Considering the current translation technology, I'm not sure that such a function would be very useful. Also, just how smart is it's spelling? Can it correct for poorly drawn/backwards characters?
I love computers, programming and geek stuff, but it's like schools giving laptops for free to children, it's either broken or filled with games in less than a week.
Are you sure about this? I think it's worse than this: you can't educate children with computers because the info that is given is filtered to 10% of what would be a real course. I've seen history lessons taught with laptops: animated gifs and almost empty texts (but we're lucky, they forgot the wav files).
You will have to learn the old-school way: take a book and read!
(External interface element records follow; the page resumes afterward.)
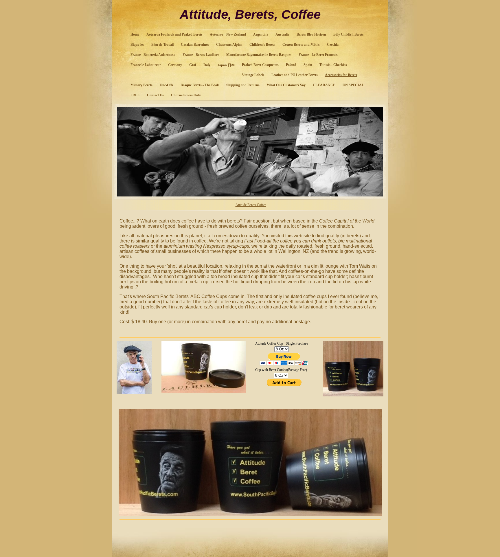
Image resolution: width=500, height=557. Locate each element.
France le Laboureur (145, 65)
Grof (192, 65)
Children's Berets (262, 45)
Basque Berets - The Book (200, 85)
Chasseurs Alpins (229, 45)
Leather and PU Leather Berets (294, 75)
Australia (282, 34)
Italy (206, 65)
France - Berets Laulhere (201, 55)
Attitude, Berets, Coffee (250, 14)
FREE (135, 95)
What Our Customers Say (286, 85)
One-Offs (166, 85)
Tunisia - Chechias (333, 65)
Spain (308, 65)
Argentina (260, 34)
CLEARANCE (324, 85)
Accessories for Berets (341, 75)
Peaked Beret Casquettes (260, 65)
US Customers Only (186, 95)
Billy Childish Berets (348, 34)
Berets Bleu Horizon (311, 34)
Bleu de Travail (162, 45)
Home (134, 34)
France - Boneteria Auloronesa (152, 55)
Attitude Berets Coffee (251, 205)
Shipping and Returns (243, 85)
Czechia (333, 45)
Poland (291, 65)
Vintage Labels (253, 75)
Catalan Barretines (195, 45)
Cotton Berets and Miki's (301, 45)
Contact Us (155, 95)
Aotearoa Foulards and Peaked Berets (174, 34)
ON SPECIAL (353, 85)
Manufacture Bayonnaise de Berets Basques (258, 55)
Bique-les (137, 45)
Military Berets (141, 85)
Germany (175, 65)
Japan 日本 (226, 65)
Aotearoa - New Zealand (228, 34)
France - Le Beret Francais (318, 55)
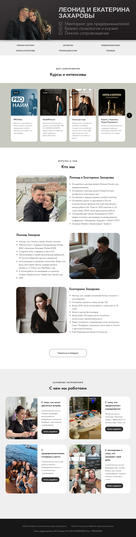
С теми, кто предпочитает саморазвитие (113, 405)
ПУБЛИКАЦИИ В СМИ (68, 51)
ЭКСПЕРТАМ (68, 45)
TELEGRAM (110, 51)
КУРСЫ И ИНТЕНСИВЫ (25, 51)
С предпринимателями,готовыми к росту (53, 453)
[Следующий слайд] (129, 115)
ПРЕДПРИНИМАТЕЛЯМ (110, 45)
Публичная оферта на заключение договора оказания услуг (44, 526)
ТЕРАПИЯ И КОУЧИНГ (25, 45)
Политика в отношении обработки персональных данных (92, 526)
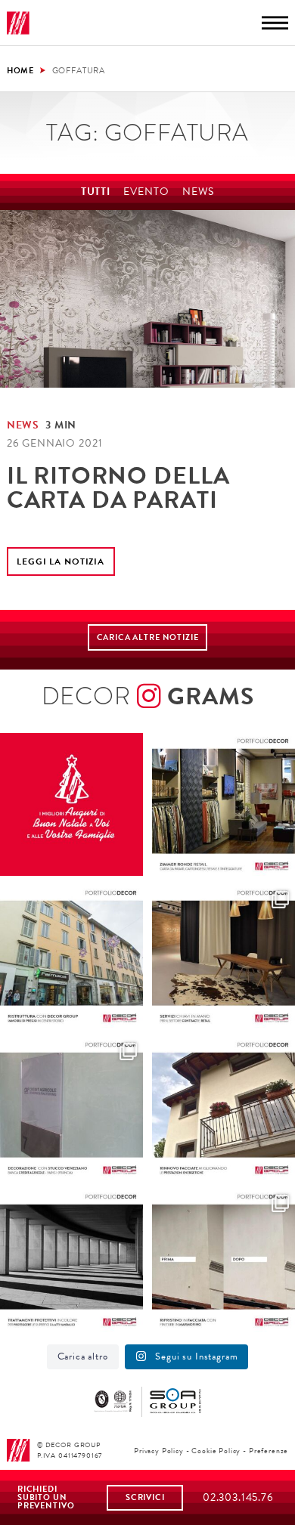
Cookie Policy (216, 1450)
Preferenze (268, 1450)
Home (20, 69)
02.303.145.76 (238, 1497)
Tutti (95, 192)
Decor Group (18, 23)
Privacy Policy (159, 1450)
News (198, 192)
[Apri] (71, 804)
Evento (146, 192)
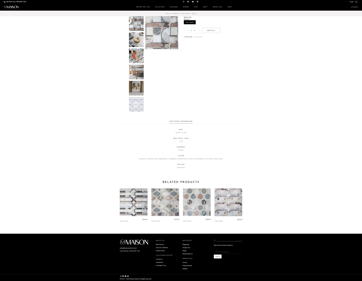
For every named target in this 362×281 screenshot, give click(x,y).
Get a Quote (190, 22)
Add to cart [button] (134, 204)
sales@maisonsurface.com (128, 248)
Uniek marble (198, 37)
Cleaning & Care (161, 265)
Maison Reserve (187, 254)
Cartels (184, 262)
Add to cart (211, 30)
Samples (185, 268)
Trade (351, 2)
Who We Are (160, 244)
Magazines (185, 244)
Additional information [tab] (181, 121)
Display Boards (187, 265)
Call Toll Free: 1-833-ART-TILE (15, 1)
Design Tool (186, 247)
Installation (159, 262)
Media (184, 250)
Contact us (159, 259)
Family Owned (160, 250)
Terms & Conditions (162, 247)
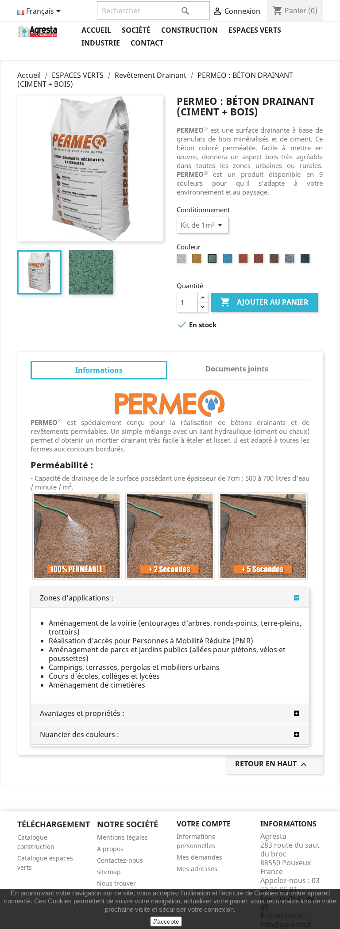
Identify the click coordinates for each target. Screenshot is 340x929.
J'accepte (166, 921)
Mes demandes (199, 857)
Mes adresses (197, 868)
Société (136, 30)
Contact (147, 43)
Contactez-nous (120, 860)
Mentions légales (122, 837)
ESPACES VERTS (254, 30)
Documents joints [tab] (236, 369)
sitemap (109, 872)
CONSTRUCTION (189, 30)
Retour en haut (272, 764)
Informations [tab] (99, 370)
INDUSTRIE (100, 43)
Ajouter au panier (264, 302)
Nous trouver (116, 883)
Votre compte (204, 824)
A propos (110, 849)
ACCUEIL (96, 30)
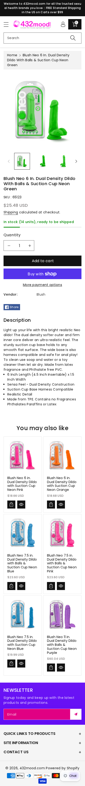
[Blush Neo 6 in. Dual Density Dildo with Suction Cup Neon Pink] (22, 455)
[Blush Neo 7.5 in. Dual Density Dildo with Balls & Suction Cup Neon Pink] (62, 533)
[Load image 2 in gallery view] (42, 161)
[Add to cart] (11, 505)
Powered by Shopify (62, 768)
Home (12, 55)
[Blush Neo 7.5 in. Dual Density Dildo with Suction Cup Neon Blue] (22, 614)
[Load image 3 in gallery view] (63, 161)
I remembered various pens, but not the special paper. Yup, this sounds like they're using that technology. (It probably has a patent or two.) Since the Logitech one had USB, maybe Leapfrog has just hidden the connector? Add that 1 GB drive and a hackable OS...
One line blog. I hear that they're called Twitters now.
B...S...O..D...
;)
Y'know, that brings up an interesting point that I'm wondering now... Think they'd incorporate any easter eggs into this thing? You'd think that someone involved with the project would have thought that something like that could be funny.